Personal information
- Born: September 25, 1992 (age 33) Alpharetta, Georgia, U.S.
- Listed height: 6 ft 0 in (1.83 m)
- Listed weight: 199 lb (90 kg)

Career information
- High school: Buford High School
- College: Coastal Carolina
- NFL draft: 2016: undrafted

Career history
- BC Lions (2017); Winnipeg Blue Bombers (2018); Memphis Express (2019)*; San Diego Fleet (2019);
- * Offseason and/or practice squad member only

Career CFL statistics
- Passing completions: 5
- Passing attempts: 13
- Passing yards: 82
- TD–INT: 0–2
- Stats at CFL.ca

= Alex Ross (gridiron football) =

American gridiron football player (born 1992)
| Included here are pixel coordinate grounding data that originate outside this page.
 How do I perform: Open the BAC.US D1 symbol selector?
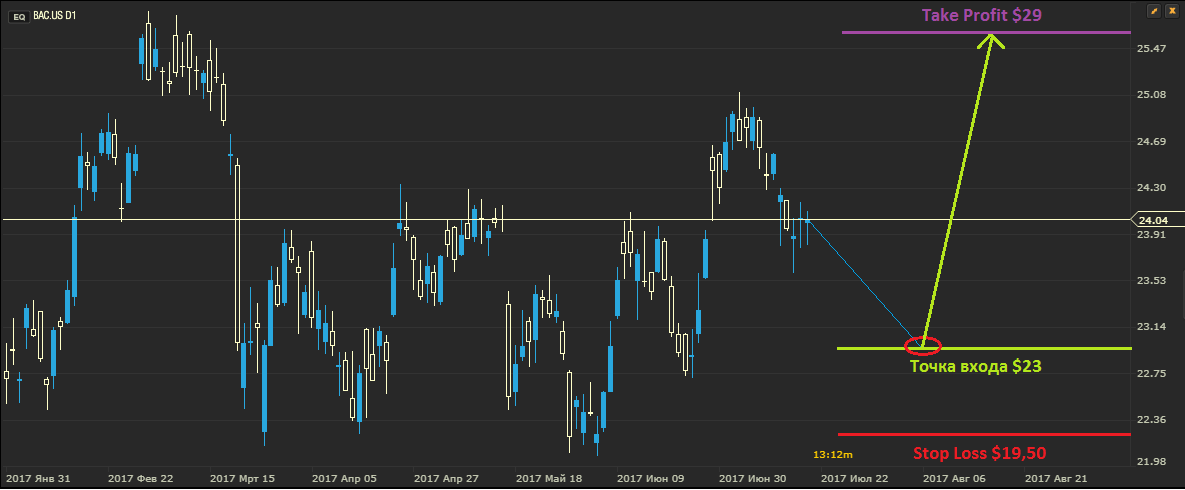(x=55, y=17)
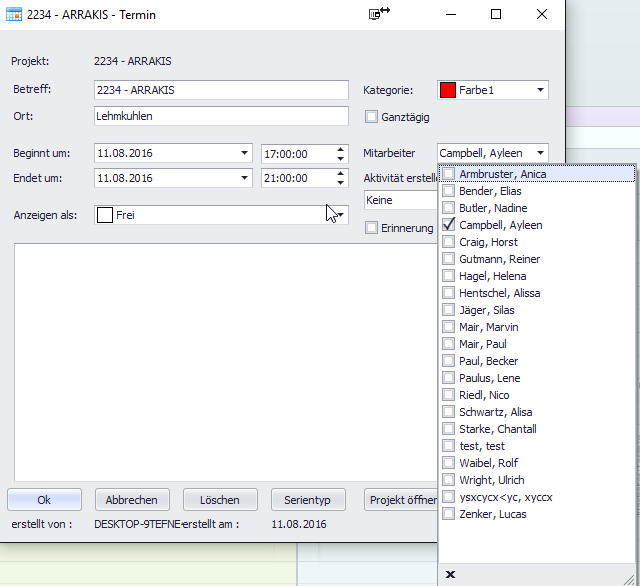Click the calendar icon in title bar
The width and height of the screenshot is (640, 586).
[14, 15]
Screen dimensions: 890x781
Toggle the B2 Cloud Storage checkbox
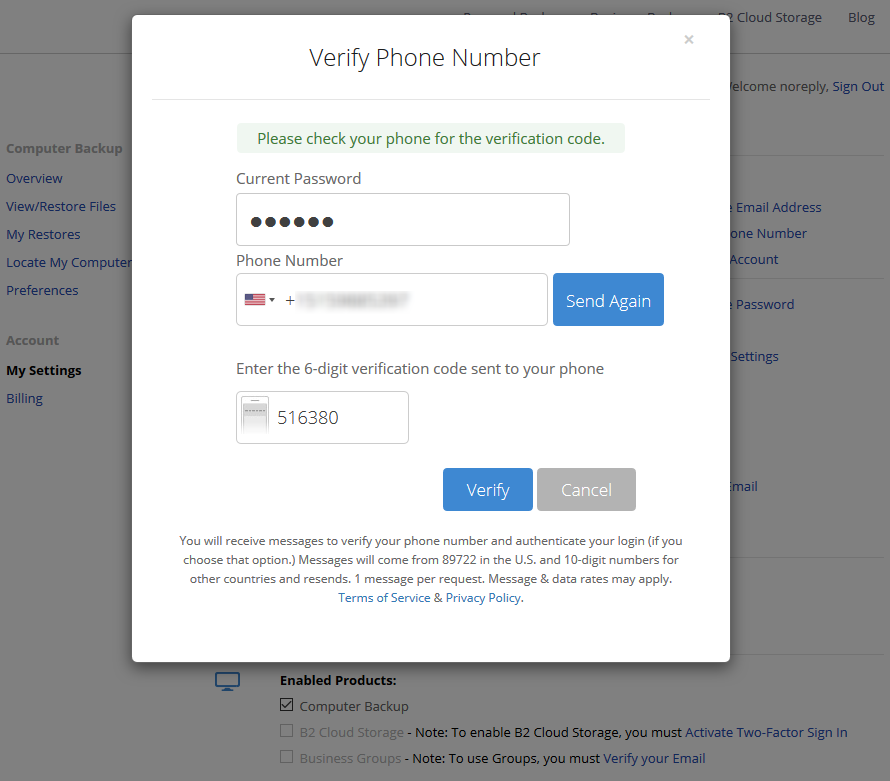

Alex Ross (born September 25, 1992) is a former American professional gridiron football quarterback. He previously played for the BC Lions, Winnipeg Blue Bombers, and San Diego Fleet. He played college football at Coastal Carolina.

==College career==
Ross played college football for the Coastal Carolina Chanticleers from 2011 to 2015.

==Professional career==
In April 2016, Ross was invited to rookie minicamp on a tryout basis with the Atlanta Falcons.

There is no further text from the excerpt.